11. Kumparan
Jeremy Zucker - All The Kids Are Depressed
Suasana toilet sekolah kian menegang, saat melihat Rajas menaburkan butiran kristal milik Kievlan ke wastafel---yang ia temukan di saku jaket. Rajas memutar keran, membiarkan butiran itu hanyut oleh air.
Setelah butiran itu tak terlihat lagi, Rajas mendorong Kievlan ke pojok pintu, dan mendaratkan tinjunya ke pelipis sahabatnya. Sementara Tamam dan Eja yang duduk di atas wastafel hanya diam memperhatikan.

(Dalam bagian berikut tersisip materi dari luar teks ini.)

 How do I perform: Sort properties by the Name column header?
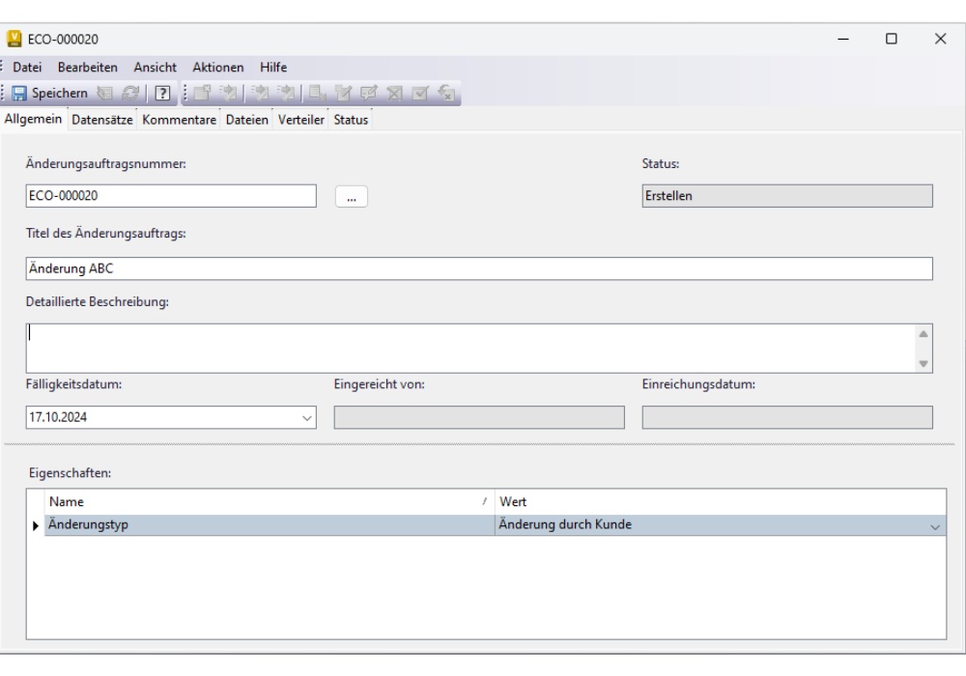coord(261,502)
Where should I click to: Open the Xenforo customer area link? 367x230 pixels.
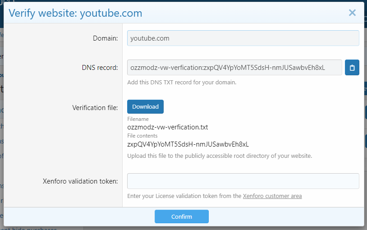(x=272, y=196)
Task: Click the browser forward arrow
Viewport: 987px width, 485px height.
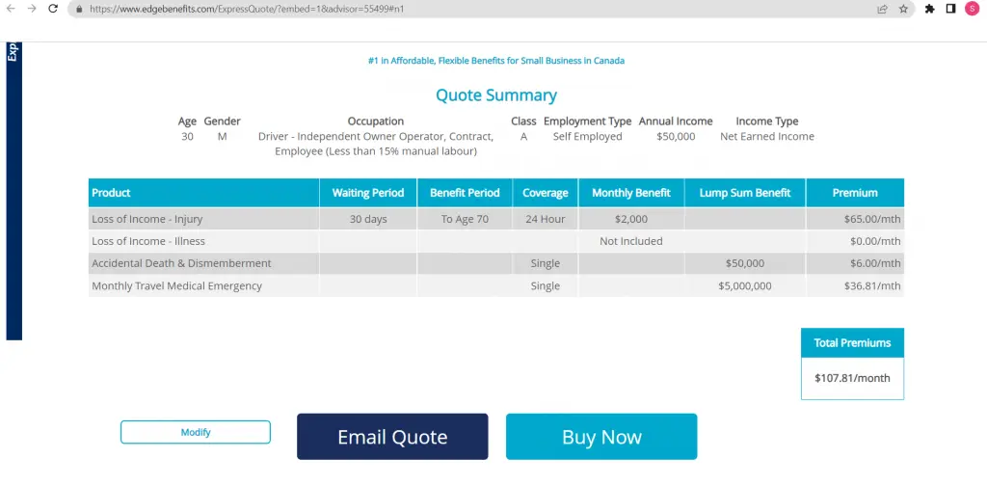Action: point(32,9)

Bukan tanpa alasan mereka membiarkan Rajas begini. Malah keduanya mendukung tindakan Rajas. Menurut mereka, Kievlan patut ditegur. Jika tidak, ia bisa kebablasan.
"Dari kapan lo make, anjing?!" Suara Rajas akhirnya memecah keheningan.
"Baru."
"Jangan boong!" Bentak Rajas dengan ritme napas yang tak beraturan.
"Demi Allah, baru!" Seru Kievlan sambil mengelus pelipisnya yang terasa nyeri. Meski tidak membekas.
Rajas menghela napas kasar, bahunya naik turun. Dia tahu, Kievlan bukan tipikal orang yang mempermainkan sumpah. Jika ia bersumpah, tandanya Kievlan jujur. Dan, itu final.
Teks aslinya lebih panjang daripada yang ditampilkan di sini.